Rideshare Drivers’ Association of Australia secretary Les Johnson said that they knew of instances where drivers had swapped accounts.

“We know the same kind of thing is happening here,” Mr Johnson told The New Daily.

“To what degree I can’t be certain… (but) I do know of a driver in Sydney who actually went out and was able to rent another account and use it.

“He then passed the info on to Uber but basically they haven’t done much about it.”

Some drivers are using sites like Facebook and Gumtree to sell or rent their accounts for as much as $300 a week.

Posts seen by The New Daily show drivers selling and buying accounts in Melbourne, Sydney and Perth by asking for an “Uber eats bag” – code for accounts.

Hopeful drivers must complete background security checks before they can be sub-contracted by the company.

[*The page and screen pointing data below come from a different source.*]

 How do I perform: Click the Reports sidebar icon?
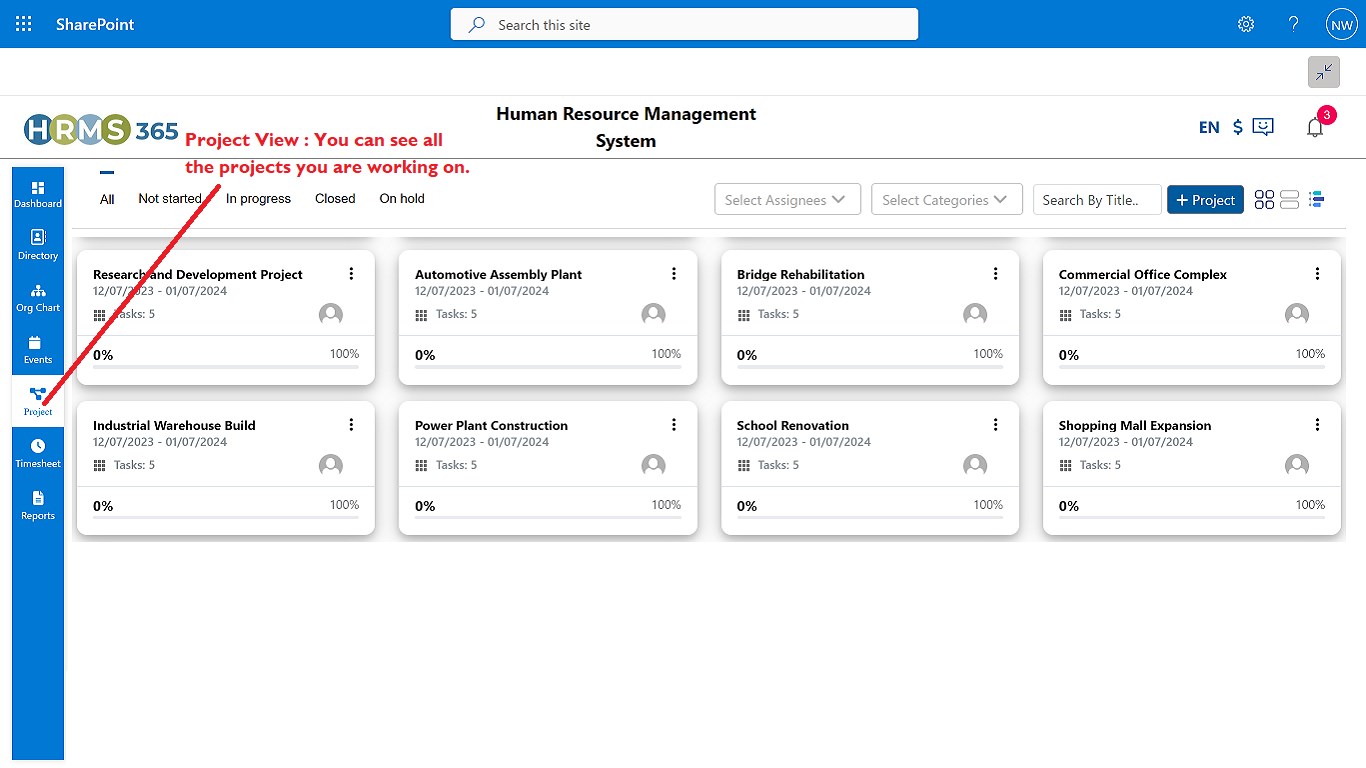click(x=38, y=505)
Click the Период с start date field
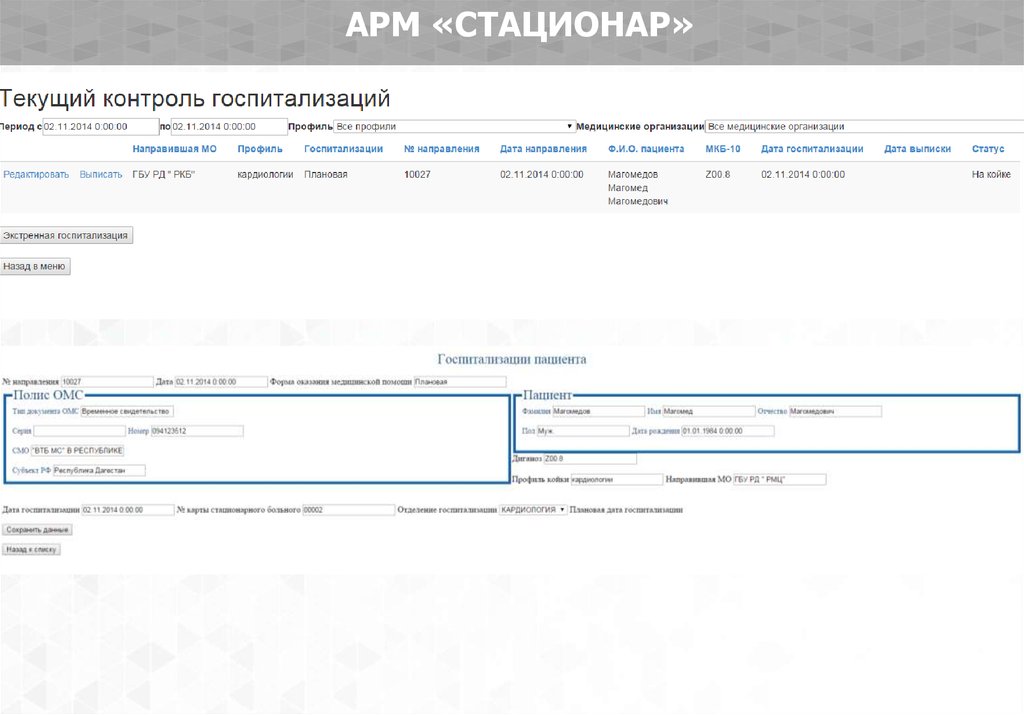 click(x=100, y=127)
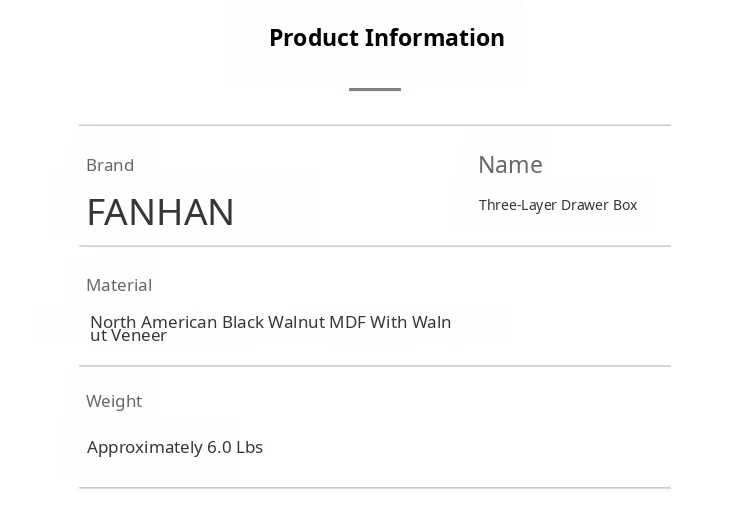The image size is (750, 507).
Task: Click divider line between Brand and Material
Action: click(x=375, y=246)
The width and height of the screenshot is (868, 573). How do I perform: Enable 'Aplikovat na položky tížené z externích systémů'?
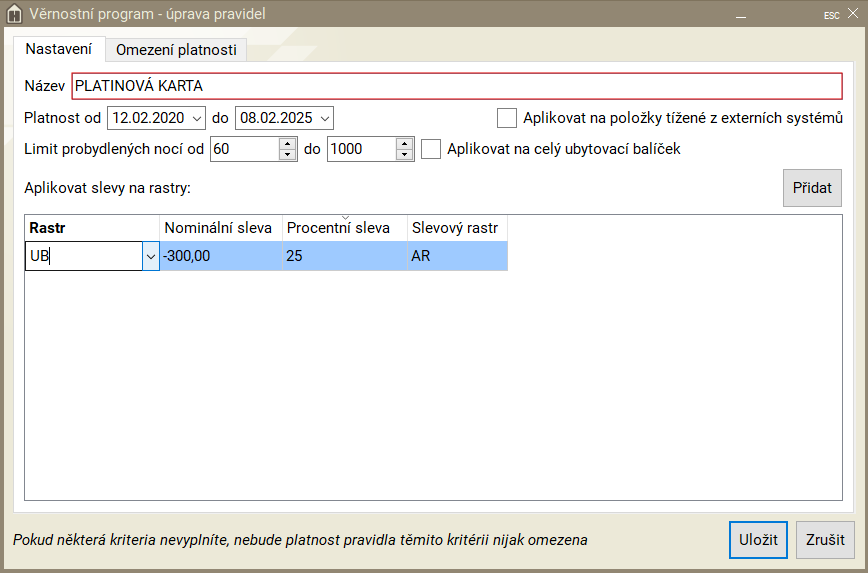point(507,118)
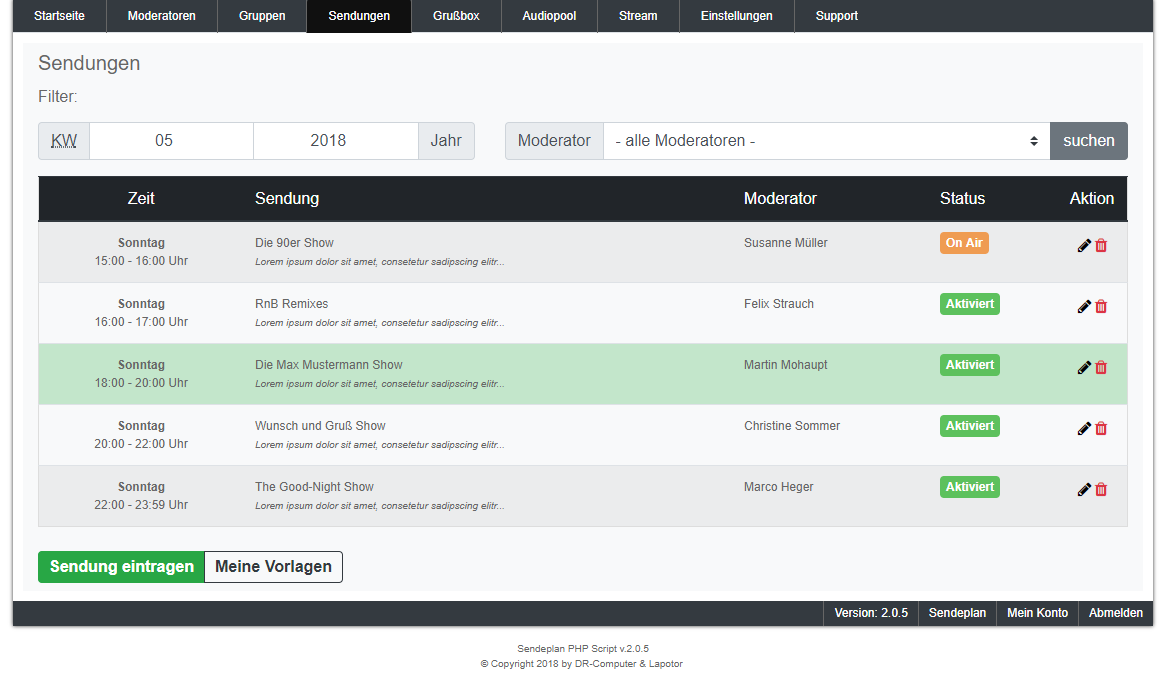This screenshot has width=1166, height=681.
Task: Open Einstellungen in the navigation bar
Action: [x=736, y=16]
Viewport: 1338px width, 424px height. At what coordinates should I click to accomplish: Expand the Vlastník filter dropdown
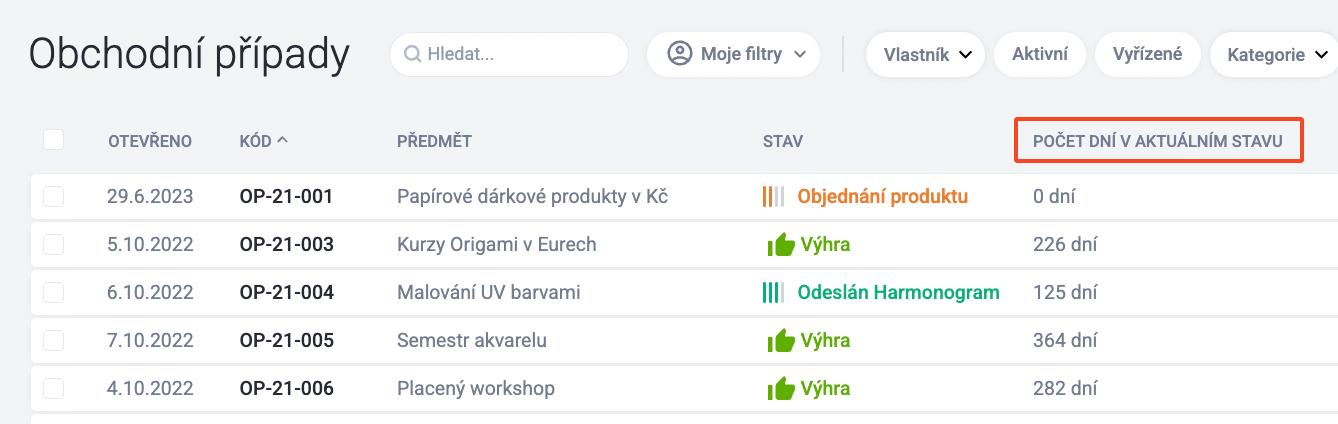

They need to hand over their motor vehicle records, drivers license, work permit and any information related to criminal records.

In September, Indian national Manpreet Singh pleaded guilty in the Victorian County Court to raping a woman after he had used another person’s account to pose as a legitimate Uber driver.

Mr Johnson said the ride-sharing app had introduced measures to combat this.

“If you go to sign on, you have to take a selfie and verify your identity,” he said.

“But we have also received feedback people are getting around that. It doesn’t matter what you do. they’ll be someone who works around it.”

After Mr Singh was charged there was a push in Victoria to equip drivers with cameras.

At the time,  Victorian Transport Matters MP Rod Barton said the system provided an opportunity for men to sexually assault women.

“The onus shouldn’t be on the passenger to run through security checks before getting in a vehicle – these incidents are not the fault of the women involved,” Mr Barton said in a statement.

“This is the fault of these men and a system that provides the opportunity for them to act in this way.”

But Uber said its system was not to blame.

“We’re confident that the regulatory framework in Australia, combined with our leading technology and processes, is appropriately managing the risks identified in London,” a company spokeswoman said.

“We would encourage anyone who observes something concerning to report it to our 24/7 support team through the Help section of the Uber app.”

Mr Johnson said it was not about fixing cars with cameras, but making sure people check who their driver is before jumping in.

“I don’t think cameras are the answer,” he said.

“It’s simply a matter of, if you call a ride-share vehicle, once that ride is accepted they’ll send you a small photo and the name, and it will send you the model of the car and rego of the car.  So you know who it is.”

Uber has recently started notifying people when they book to check that it’s the right car before getting in.

“If I don’t look like anything like the photo, are you going to get in the car? I would hope not,” Mr Johnson said.